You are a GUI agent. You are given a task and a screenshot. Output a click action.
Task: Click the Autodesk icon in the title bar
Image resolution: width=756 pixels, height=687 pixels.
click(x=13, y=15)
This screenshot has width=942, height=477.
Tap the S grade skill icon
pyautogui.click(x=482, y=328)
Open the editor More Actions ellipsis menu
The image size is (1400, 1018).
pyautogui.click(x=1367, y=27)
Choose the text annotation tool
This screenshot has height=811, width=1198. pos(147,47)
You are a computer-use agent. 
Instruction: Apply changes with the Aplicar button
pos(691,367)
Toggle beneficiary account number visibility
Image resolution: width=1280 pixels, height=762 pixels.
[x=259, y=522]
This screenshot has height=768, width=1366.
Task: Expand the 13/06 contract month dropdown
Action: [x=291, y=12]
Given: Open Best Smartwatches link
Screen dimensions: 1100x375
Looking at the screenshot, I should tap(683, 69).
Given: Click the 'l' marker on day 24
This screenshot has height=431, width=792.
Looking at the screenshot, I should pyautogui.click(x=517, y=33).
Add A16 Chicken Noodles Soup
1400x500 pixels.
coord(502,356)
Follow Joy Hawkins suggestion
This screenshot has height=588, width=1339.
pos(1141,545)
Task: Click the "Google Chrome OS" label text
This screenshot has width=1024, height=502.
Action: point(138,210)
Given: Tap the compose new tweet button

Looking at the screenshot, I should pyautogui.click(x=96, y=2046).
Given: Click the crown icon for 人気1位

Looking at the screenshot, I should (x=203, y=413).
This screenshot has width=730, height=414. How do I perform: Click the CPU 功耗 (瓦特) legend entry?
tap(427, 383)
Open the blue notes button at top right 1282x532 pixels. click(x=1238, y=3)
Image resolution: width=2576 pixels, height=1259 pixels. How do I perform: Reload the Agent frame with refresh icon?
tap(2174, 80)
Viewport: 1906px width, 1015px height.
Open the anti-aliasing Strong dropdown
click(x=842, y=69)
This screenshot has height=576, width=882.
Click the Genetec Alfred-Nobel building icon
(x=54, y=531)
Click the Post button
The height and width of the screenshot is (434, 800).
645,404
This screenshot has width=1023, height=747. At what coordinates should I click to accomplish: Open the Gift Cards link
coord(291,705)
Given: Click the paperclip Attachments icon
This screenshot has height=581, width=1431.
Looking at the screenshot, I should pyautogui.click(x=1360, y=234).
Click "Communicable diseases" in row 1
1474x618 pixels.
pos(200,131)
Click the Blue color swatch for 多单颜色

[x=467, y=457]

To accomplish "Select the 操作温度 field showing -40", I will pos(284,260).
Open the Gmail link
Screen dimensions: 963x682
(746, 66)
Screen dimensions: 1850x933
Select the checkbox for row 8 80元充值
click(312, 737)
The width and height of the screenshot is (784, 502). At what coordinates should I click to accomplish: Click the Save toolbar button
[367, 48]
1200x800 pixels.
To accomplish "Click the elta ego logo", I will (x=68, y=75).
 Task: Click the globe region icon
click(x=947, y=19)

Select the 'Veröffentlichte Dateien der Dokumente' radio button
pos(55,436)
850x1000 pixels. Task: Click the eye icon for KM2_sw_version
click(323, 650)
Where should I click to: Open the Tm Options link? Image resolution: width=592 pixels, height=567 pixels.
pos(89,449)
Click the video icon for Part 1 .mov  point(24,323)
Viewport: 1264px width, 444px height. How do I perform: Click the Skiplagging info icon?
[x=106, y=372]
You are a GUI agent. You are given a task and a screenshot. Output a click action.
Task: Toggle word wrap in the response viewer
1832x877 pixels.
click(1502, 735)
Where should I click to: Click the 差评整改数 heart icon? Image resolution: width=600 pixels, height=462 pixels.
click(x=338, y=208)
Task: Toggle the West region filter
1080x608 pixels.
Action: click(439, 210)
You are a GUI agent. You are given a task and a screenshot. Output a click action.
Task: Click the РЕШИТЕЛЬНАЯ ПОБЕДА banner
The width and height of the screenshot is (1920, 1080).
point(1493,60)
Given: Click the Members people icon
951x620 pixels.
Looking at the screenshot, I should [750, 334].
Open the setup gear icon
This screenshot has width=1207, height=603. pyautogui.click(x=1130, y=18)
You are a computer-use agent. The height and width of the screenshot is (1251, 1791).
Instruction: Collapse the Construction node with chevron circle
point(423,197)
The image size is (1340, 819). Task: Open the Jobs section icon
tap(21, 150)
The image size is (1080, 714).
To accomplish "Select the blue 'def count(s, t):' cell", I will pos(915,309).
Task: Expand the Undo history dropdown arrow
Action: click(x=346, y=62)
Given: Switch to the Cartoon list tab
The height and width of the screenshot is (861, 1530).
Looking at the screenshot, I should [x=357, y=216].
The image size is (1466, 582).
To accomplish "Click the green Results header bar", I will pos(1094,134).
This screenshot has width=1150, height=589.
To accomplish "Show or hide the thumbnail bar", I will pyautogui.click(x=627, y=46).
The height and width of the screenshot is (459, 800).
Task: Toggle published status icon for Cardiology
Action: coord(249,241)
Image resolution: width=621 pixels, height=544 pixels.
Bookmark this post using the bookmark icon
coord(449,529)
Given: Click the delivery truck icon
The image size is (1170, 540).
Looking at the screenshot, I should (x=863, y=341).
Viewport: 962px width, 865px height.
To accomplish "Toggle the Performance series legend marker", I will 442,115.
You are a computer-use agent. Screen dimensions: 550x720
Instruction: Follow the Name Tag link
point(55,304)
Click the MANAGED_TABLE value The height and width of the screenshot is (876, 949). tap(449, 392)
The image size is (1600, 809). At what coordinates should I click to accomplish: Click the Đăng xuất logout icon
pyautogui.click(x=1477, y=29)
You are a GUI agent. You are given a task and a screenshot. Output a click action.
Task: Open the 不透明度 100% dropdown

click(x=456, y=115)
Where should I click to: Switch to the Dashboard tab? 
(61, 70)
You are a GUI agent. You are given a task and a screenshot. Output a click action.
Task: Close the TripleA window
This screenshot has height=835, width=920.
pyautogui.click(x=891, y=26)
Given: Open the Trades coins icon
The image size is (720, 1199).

What to do
Return the data exactly, every line included.

Completed exercise
You are a GUI agent. You are given a task and a screenshot. Output a click action.
Task: Click the Autodesk icon in the title bar
Image resolution: width=756 pixels, height=687 pixels.
click(x=13, y=15)
This screenshot has width=942, height=477.
Tap the S grade skill icon
pyautogui.click(x=482, y=328)
Open the editor More Actions ellipsis menu
The image size is (1400, 1018).
pyautogui.click(x=1367, y=27)
Choose the text annotation tool
This screenshot has height=811, width=1198. pos(147,47)
You are a computer-use agent. 
Instruction: Apply changes with the Aplicar button
pos(691,367)
Toggle beneficiary account number visibility
Image resolution: width=1280 pixels, height=762 pixels.
[x=259, y=522]
This screenshot has height=768, width=1366.
Task: Expand the 13/06 contract month dropdown
Action: [x=291, y=12]
Given: Open Best Smartwatches link
Screen dimensions: 1100x375
Looking at the screenshot, I should tap(683, 69).
Given: Click the 'l' marker on day 24
This screenshot has height=431, width=792.
Looking at the screenshot, I should pyautogui.click(x=517, y=33).
Add A16 Chicken Noodles Soup
1400x500 pixels.
coord(502,356)
Follow Joy Hawkins suggestion
This screenshot has height=588, width=1339.
pos(1141,545)
Task: Click the "Google Chrome OS" label text
This screenshot has width=1024, height=502.
Action: point(138,210)
Given: Tap the compose new tweet button

Looking at the screenshot, I should pyautogui.click(x=96, y=2046).
Given: Click the crown icon for 人気1位

Looking at the screenshot, I should (x=203, y=413).
This screenshot has width=730, height=414. How do I perform: Click the CPU 功耗 (瓦特) legend entry?
tap(427, 383)
Open the blue notes button at top right 1282x532 pixels. click(x=1238, y=3)
Image resolution: width=2576 pixels, height=1259 pixels. How do I perform: Reload the Agent frame with refresh icon?
tap(2174, 80)
Viewport: 1906px width, 1015px height.
Open the anti-aliasing Strong dropdown
click(x=842, y=69)
This screenshot has height=576, width=882.
Click the Genetec Alfred-Nobel building icon
(x=54, y=531)
Click the Post button
The height and width of the screenshot is (434, 800).
645,404
This screenshot has width=1023, height=747. At what coordinates should I click to accomplish: Open the Gift Cards link
coord(291,705)
Given: Click the paperclip Attachments icon
This screenshot has height=581, width=1431.
Looking at the screenshot, I should pyautogui.click(x=1360, y=234).
Click "Communicable diseases" in row 1
1474x618 pixels.
pos(200,131)
Click the Blue color swatch for 多单颜色

[x=467, y=457]

To accomplish "Select the 操作温度 field showing -40", I will pos(284,260).
Open the Gmail link
Screen dimensions: 963x682
(746, 66)
Screen dimensions: 1850x933
Select the checkbox for row 8 80元充值
click(312, 737)
The width and height of the screenshot is (784, 502). At what coordinates should I click to accomplish: Click the Save toolbar button
[367, 48]
1200x800 pixels.
To accomplish "Click the elta ego logo", I will (x=68, y=75).
 Task: Click the globe region icon
click(x=947, y=19)

Select the 'Veröffentlichte Dateien der Dokumente' radio button
pos(55,436)
850x1000 pixels. Task: Click the eye icon for KM2_sw_version
click(323, 650)
Where should I click to: Open the Tm Options link? Image resolution: width=592 pixels, height=567 pixels.
pos(89,449)
Click the video icon for Part 1 .mov  point(24,323)
Viewport: 1264px width, 444px height. How do I perform: Click the Skiplagging info icon?
[x=106, y=372]
You are a GUI agent. You are given a task and a screenshot. Output a click action.
Task: Toggle word wrap in the response viewer
1832x877 pixels.
click(1502, 735)
Where should I click to: Click the 差评整改数 heart icon? Image resolution: width=600 pixels, height=462 pixels.
click(x=338, y=208)
Task: Toggle the West region filter
1080x608 pixels.
Action: click(439, 210)
You are a GUI agent. You are given a task and a screenshot. Output a click action.
Task: Click the РЕШИТЕЛЬНАЯ ПОБЕДА banner
The width and height of the screenshot is (1920, 1080).
point(1493,60)
Given: Click the Members people icon
951x620 pixels.
Looking at the screenshot, I should [750, 334].
Open the setup gear icon
This screenshot has width=1207, height=603. pyautogui.click(x=1130, y=18)
You are a computer-use agent. The height and width of the screenshot is (1251, 1791).
Instruction: Collapse the Construction node with chevron circle
point(423,197)
The image size is (1340, 819). Task: Open the Jobs section icon
tap(21, 150)
The image size is (1080, 714).
To accomplish "Select the blue 'def count(s, t):' cell", I will pos(915,309).
Task: Expand the Undo history dropdown arrow
Action: click(x=346, y=62)
Given: Switch to the Cartoon list tab
The height and width of the screenshot is (861, 1530).
Looking at the screenshot, I should [x=357, y=216].
The image size is (1466, 582).
To accomplish "Click the green Results header bar", I will pos(1094,134).
This screenshot has width=1150, height=589.
To accomplish "Show or hide the thumbnail bar", I will pyautogui.click(x=627, y=46).
The height and width of the screenshot is (459, 800).
Task: Toggle published status icon for Cardiology
Action: coord(249,241)
Image resolution: width=621 pixels, height=544 pixels.
Bookmark this post using the bookmark icon
coord(449,529)
Given: Click the delivery truck icon
The image size is (1170, 540).
Looking at the screenshot, I should (x=863, y=341).
Viewport: 962px width, 865px height.
To accomplish "Toggle the Performance series legend marker", I will 442,115.
You are a computer-use agent. Screen dimensions: 550x720
Instruction: Follow the Name Tag link
point(55,304)
Click the MANAGED_TABLE value The height and width of the screenshot is (876, 949). tap(449, 392)
The image size is (1600, 809). At what coordinates should I click to accomplish: Click the Đăng xuất logout icon
pyautogui.click(x=1477, y=29)
You are a GUI agent. You are given a task and a screenshot. Output a click action.
Task: Open the 不透明度 100% dropdown

click(x=456, y=115)
Where should I click to: Switch to the Dashboard tab? 
(61, 70)
You are a GUI agent. You are given a task and a screenshot. Output a click action.
Task: Close the TripleA window
This screenshot has height=835, width=920.
pyautogui.click(x=891, y=26)
Given: Open the Trades coins icon
The image size is (720, 1199).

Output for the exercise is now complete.